“Roe,” which opened this week at the Asolo Repertory Theatre, brings the most famous case in Supreme Court history to life. “Roe” playwright Lisa Loomer has gained national recognition for transforming difficult subject matter into theatrical performances, and examining the controversial case, which rendered first-term abortions legal, is her latest endeavor.
Rather than focusing on the details of the case that has been at the centerpiece of the culture wars in this country for 45 years, Loomer instead introduces us to the two women whose lives became forever intertwined one night at a run-down pizza joint when they formed an attorney/client relationship. Norma McCorvey, “Jane Roe,” and Sarah Weddington, her lawyer, came from wildly different backgrounds but shared a common desire to make abortions safe and legal.
I have been teaching Women and the Law for nearly a decade so the Supreme Court case, the story behind the case, and the impact that studying the case can have on students are quite familiar. Yet Loomer’s approach to unpacking the timeless issues surrounding a woman’s right to control her body is fresh and clever.
Loomer chooses not to answer many of the questions at the heart of the case. Why did Sarah Weddington choose to represent Norma, an alcoholic lesbian pregnant for the third time? Why didn’t she wait and let the cases percolate through the states, the route her “sister-in-law” Ruth Bader Ginsburg famously preferred? Why did Norma agree to become the plaintiff knowing that her case may take longer than her pregnancy? The play instead gives us the opportunity to explore how a few seemingly random decisions could have such a profound impact on the lives of so many women in the years since the pivotal court decision.
There are moments in the play that are pure camp with an overemphasis on sharing names for vaginas and changing wigs that made such an important topic feel underdeveloped. Weddington’s transition from a prim and proper young lawyer to activist was given short shrift; and Norma’s desire to please seemed to be an easy underlying excuse to explain her shifting stories and loyalties.
Yet the two lead actresses, Bri Sudia and Terri Weagant, whose relationship deteriorated following their partnership, were revelatory in their respective roles. Their unholy alliance driven by personal motives underscores the ever-present rift such a truculent issue has caused in our society.
Sudia’s break-out performance, much like Christina DeCicco as Billie in last season’s “Born Yesterday,” was compelling and formed the very soul of the production.
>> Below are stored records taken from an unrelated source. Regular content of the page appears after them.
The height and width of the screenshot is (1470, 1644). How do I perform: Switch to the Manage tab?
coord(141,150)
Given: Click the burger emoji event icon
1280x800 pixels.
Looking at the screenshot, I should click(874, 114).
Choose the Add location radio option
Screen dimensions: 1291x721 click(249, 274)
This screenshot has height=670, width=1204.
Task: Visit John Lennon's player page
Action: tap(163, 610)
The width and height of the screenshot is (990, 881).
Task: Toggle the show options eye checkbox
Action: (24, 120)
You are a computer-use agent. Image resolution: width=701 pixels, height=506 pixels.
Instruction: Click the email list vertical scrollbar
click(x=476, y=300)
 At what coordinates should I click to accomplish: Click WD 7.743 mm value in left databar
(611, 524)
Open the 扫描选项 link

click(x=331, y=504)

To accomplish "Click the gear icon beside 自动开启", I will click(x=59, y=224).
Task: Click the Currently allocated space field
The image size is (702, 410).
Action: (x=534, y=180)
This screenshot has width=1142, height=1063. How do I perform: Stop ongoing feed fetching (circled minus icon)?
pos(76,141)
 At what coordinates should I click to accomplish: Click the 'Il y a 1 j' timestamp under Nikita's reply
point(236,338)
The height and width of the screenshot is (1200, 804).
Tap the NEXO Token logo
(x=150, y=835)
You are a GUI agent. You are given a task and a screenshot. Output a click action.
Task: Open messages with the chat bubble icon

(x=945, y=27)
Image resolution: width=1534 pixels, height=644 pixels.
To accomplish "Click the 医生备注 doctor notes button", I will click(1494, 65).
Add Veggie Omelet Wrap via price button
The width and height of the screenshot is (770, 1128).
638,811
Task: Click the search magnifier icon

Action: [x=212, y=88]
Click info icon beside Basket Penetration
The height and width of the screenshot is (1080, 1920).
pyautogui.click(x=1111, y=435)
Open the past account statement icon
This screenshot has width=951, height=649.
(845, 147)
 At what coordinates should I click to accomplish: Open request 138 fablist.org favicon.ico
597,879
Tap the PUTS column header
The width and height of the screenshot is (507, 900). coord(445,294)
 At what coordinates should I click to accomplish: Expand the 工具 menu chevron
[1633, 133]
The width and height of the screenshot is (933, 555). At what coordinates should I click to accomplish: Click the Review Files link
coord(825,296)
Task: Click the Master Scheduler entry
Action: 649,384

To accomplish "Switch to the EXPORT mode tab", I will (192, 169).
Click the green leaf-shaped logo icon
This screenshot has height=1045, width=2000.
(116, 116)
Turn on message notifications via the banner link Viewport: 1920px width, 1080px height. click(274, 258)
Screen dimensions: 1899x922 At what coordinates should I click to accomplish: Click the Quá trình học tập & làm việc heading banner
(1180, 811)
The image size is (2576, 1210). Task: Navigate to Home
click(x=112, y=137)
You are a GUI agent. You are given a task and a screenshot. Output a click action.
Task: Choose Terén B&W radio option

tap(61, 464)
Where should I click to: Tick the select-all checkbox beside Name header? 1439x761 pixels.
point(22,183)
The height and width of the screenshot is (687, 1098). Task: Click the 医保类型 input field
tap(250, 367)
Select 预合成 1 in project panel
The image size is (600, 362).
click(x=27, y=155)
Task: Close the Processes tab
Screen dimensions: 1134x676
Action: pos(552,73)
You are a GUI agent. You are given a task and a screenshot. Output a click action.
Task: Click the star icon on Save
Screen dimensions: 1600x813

Sudia marvelously transitioned from a meek and quiet young feminist to a confident, even strident lawyer capable of making an all-male court listen to her with rapt attention in a particularly moving monologue that left the audience roaring with praise. In the second act, she was a role model for career-long activists, as she has continued to this day to protect the volatile and vulnerable decision.
Weagant successfully embodies McCorvey, whose tragic life propels her to make some unfortunate decisions. Her best scenes occur in her quiet moments with wonderful supporting actors, Michelle Aravena, her long-suffering partner Connie Gonzalez, Nate Burger, the pastor Flip Benham, and Gigi Spanolo as Emily, a young girl involved with Operation Rescue. Ultimately, however, it is hard to fully empathize with McCorvey, particularly when she abandons both her partner and her cause.
Loomer stated that she expected the play to debut in Washington D.C. during the inauguration of the first woman president, a life-long supporter of choice. Instead the show has taken on new meaning now that the Court’s tenuous hold on Roe is perhaps more vulnerable than at any time in the past four decades. The final line of the show “as of this moment, Roe still stands” was particularly emotional. The rush of nervous yet joyous energy in the audience was palpable as the two leads hugged in triumph on opening night.